So I did the couple of basic things. I moved into a new apartment. Then I even went a little crazier. Instead of just moving into a nice new apartment I decided to buy a new apartment. And instead of just buying a new apartment, I decided to buy and then build new apartments. And of course, a new apartment needs artwork all over the place. And of course, I had been working for myself for years. I’d just been acquired by a company and I didn’t like going to a job. So I started playing poker all night, every night. And I’m a game player, so that’s where I come from. And then about a year later, as my lockup was starting to be done with, I started coming up with new ideas for new companies, and meeting new people. This was a year later, the spring of 1999, so suddenly every banker in New York who missed the big internet boom wanted to hang out with me and be friends with me. Literally, I would go to Christmas parties, and I remember Christmas 1999, going to southern New Jersey to some banker’s Christmas party. I look much like I look now. Everyone else there is a banker and they’re all whispering to each other, “I think that’s Mark’s Internet friend.” And you know, it was just a good feeling, though. I liked that feeling of immortality that I had, that money psychologically pretends to give. I felt like I could do anything. If I was tired between meetings I’d rent the nicest hotel room across the street from my next meeting and take a nap. If I didn’t have $5 for a tip for a taxicab, I’d give a $100 tip for a taxicab. If I’m playing poker and the girl at the end of the night who served drinks, give her $100. It doesn’t matter. It’s $100, $2, it doesn’t matter. I don’t want to say that those things were stupid, but as a child I probably never really learned the value of money and so I was, like, basically like a gangster rapper who had a lot of money. And so, I systematically started flushing it away, because I had other psychological problems that I thought money was solving.

Andrew: What other psychological problems?

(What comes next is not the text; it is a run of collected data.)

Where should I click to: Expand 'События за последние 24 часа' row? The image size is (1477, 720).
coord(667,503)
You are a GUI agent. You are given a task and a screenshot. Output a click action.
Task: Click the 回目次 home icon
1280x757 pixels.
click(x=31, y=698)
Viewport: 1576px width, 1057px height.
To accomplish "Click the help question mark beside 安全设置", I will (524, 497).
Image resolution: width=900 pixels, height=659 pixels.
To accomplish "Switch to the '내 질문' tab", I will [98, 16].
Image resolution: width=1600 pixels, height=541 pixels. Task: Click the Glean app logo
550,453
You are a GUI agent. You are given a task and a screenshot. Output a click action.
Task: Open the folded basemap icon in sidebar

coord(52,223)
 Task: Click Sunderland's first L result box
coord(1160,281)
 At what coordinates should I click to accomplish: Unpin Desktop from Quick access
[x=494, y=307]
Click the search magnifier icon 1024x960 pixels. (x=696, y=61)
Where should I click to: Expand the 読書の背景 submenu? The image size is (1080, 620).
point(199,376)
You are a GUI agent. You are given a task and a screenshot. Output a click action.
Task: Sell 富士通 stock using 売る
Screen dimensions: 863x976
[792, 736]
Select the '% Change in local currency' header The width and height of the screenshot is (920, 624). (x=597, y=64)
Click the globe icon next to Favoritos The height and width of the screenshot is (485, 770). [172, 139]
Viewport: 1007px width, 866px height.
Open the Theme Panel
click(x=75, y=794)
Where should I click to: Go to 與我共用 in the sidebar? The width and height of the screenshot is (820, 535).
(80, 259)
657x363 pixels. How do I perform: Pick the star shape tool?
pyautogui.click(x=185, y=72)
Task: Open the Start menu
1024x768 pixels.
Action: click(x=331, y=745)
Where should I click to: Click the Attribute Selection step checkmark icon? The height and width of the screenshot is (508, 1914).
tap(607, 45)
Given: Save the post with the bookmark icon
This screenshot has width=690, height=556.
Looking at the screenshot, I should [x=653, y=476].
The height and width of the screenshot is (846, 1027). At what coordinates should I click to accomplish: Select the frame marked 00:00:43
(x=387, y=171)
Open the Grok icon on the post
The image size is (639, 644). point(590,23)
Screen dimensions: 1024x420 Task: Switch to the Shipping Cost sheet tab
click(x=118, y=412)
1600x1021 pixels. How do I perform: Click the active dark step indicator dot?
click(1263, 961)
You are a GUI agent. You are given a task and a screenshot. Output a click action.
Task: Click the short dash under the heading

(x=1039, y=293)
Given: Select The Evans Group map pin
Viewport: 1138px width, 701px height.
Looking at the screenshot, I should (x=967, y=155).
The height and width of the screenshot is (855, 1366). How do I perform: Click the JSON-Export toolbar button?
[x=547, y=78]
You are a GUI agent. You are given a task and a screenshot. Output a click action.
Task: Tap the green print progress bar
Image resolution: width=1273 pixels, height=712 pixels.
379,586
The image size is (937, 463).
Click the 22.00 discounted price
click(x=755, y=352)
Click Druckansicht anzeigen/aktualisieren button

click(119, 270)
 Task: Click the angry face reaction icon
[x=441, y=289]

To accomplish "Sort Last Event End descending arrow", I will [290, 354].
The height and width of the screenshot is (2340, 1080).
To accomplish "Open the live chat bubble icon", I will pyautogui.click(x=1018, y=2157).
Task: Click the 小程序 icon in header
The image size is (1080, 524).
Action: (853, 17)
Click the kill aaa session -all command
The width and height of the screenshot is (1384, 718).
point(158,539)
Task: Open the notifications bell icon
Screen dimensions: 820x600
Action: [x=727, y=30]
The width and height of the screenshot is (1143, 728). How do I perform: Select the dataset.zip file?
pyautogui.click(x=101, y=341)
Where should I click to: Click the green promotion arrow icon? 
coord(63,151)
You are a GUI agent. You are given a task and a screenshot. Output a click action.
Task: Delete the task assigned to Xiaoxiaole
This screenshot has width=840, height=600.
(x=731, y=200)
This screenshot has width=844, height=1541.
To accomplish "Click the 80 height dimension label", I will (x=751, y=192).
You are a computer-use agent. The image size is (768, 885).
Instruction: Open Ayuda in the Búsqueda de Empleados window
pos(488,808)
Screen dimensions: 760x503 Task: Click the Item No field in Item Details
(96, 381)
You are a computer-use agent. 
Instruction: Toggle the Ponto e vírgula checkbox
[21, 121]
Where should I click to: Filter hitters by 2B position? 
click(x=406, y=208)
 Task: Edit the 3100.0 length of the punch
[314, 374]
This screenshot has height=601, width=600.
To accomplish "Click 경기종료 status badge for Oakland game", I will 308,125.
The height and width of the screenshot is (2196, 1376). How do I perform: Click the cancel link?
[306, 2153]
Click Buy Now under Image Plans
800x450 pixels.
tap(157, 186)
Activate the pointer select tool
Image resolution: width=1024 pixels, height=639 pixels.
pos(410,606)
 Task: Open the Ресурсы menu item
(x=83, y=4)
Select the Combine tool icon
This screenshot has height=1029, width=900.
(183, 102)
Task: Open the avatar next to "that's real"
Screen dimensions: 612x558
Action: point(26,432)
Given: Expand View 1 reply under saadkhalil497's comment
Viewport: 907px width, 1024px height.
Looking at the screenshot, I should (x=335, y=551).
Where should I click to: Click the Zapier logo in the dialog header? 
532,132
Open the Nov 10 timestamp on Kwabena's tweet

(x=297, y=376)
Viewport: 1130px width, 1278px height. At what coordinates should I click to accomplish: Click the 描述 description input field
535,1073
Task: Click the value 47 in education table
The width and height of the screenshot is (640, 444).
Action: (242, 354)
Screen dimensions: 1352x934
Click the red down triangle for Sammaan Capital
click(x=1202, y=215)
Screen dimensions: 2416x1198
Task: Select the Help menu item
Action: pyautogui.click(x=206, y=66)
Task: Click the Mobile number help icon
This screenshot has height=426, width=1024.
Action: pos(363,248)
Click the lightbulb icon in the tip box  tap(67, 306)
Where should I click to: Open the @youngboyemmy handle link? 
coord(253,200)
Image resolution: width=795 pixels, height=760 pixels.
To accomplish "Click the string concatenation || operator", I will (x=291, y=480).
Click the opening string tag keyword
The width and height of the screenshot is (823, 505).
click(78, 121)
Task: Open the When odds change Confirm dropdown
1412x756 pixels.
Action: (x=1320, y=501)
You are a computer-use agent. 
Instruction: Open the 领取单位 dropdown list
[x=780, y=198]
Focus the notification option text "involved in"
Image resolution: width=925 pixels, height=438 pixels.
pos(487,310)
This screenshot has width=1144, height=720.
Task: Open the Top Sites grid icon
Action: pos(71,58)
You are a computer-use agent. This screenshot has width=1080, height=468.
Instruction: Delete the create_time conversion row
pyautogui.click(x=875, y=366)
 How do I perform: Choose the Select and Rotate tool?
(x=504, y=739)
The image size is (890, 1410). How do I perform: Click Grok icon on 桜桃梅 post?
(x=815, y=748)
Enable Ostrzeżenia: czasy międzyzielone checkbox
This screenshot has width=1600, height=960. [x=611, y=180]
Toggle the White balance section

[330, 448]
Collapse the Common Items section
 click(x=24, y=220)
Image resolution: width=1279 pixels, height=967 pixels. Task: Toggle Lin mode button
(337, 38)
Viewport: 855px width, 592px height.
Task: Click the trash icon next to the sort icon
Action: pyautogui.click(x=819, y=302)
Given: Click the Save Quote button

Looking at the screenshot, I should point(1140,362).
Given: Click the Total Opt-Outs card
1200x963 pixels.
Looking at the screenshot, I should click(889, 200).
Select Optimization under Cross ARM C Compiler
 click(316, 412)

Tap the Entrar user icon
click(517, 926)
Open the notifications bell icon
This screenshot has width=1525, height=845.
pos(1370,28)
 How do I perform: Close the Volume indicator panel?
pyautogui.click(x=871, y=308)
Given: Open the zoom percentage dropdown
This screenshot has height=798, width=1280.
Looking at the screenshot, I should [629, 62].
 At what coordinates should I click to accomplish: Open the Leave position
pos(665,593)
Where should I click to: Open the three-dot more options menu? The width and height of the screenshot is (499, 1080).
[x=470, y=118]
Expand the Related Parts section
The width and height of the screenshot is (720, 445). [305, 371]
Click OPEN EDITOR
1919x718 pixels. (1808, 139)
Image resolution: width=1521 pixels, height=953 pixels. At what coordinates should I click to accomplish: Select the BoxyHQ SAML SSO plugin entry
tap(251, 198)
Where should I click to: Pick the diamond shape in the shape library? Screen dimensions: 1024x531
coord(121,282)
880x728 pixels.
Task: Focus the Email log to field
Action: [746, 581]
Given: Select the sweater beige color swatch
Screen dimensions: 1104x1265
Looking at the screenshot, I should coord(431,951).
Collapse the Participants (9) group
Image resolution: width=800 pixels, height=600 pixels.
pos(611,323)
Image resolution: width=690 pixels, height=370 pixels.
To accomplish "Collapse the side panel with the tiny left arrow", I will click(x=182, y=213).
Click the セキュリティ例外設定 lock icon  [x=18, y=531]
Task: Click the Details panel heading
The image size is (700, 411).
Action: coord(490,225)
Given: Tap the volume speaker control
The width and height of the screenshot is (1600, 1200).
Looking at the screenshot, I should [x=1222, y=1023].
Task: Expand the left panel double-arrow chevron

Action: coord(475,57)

James: Well, just the fact that you think that money brings you self worth. And I think many people in our business, and by our business I mean entrepreneurship, I think many people in the entrepreneurial world, or maybe not. Maybe it was just me. But I think they kinda rank themselves, “Oh, that guy made a $1.50 on his last deal. That guy made this on his last deal.” So people put themselves in this ranking system of what their net worth is. So you have ten million in the bank. I remember saying to somebody, “Oh, you know, ten million not worth anything anymore. Everybody’s got ten million dollars.” And this guy literally turned to me, or his wife turned to me actually, and she said, “You know, not everyone has ten million dollars. You’re really raw.” But it didn’t feel that way to me. I felt torn. And no amount of money was going to make me feel better, so I called up a friend of mine who was worth ten, and I said, “Listen, man. We’ve got to get a hundred because everyone out there’s got a hundred now.” And he said, “Okay. How do we do it?” So we started another company and we made sure that we’d have a big enough stake. We’d try to get a hundred million. And so on. You feel . . .

Andrew: Let me pause the conversation here for a moment. As hard as it is for me not to continue with this, but I want to go back in time here and understand something. You came from a family where your dad walked through the same situation, right? It seems as you’re describing it to me, here, the same pattern your father went through. Is the company named Consco?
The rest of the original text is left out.